» Exercise goal:
Type again, exactly, the lines below from the start through the line that includes "Task: Click the quoted".

[Stored items]
Segment Open

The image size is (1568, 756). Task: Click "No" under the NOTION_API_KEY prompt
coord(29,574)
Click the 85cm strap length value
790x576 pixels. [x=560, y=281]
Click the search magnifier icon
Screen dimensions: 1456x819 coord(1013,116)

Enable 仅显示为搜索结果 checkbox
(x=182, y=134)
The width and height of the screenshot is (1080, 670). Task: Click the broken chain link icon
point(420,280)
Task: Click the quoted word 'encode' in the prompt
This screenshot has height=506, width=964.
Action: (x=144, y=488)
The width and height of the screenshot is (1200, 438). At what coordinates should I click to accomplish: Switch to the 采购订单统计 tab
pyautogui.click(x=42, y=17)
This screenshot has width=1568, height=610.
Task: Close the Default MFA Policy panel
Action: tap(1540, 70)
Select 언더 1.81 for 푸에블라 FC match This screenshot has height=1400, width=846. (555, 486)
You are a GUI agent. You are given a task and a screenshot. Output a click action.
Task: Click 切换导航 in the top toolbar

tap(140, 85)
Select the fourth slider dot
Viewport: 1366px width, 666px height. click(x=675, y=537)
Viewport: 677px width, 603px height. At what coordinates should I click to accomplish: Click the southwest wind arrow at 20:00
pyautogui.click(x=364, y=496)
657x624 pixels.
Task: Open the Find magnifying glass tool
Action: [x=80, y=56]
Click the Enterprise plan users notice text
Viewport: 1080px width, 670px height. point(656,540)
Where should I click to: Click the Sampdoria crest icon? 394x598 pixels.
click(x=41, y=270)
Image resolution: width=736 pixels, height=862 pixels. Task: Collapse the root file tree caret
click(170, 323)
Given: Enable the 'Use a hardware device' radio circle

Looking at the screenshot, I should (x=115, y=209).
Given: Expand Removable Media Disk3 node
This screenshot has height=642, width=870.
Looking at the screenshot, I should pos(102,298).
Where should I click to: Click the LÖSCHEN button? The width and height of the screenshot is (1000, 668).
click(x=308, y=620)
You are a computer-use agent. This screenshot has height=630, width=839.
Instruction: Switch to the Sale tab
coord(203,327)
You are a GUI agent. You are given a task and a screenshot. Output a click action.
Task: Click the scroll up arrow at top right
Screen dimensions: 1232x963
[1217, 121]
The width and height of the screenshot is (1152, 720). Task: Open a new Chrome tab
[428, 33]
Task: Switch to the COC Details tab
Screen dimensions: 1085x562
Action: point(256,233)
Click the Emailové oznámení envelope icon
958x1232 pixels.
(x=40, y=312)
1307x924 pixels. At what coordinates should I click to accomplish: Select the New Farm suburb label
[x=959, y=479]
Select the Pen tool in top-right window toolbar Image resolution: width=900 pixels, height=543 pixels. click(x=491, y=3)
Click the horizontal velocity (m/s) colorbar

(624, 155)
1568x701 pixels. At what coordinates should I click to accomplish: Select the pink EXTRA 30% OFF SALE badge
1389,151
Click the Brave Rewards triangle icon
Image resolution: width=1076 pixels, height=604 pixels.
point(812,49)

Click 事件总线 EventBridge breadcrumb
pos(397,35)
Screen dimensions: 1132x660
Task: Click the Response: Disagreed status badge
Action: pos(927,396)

Segment Closed

» Solution for this task:
The image size is (1568, 756). Task: Click "No" under the NOTION_API_KEY prompt
coord(29,574)
Click the 85cm strap length value
790x576 pixels. [x=560, y=281]
Click the search magnifier icon
Screen dimensions: 1456x819 coord(1013,116)

Enable 仅显示为搜索结果 checkbox
(x=182, y=134)
The width and height of the screenshot is (1080, 670). Task: Click the broken chain link icon
point(420,280)
Task: Click the quoted word 'encode' in the prompt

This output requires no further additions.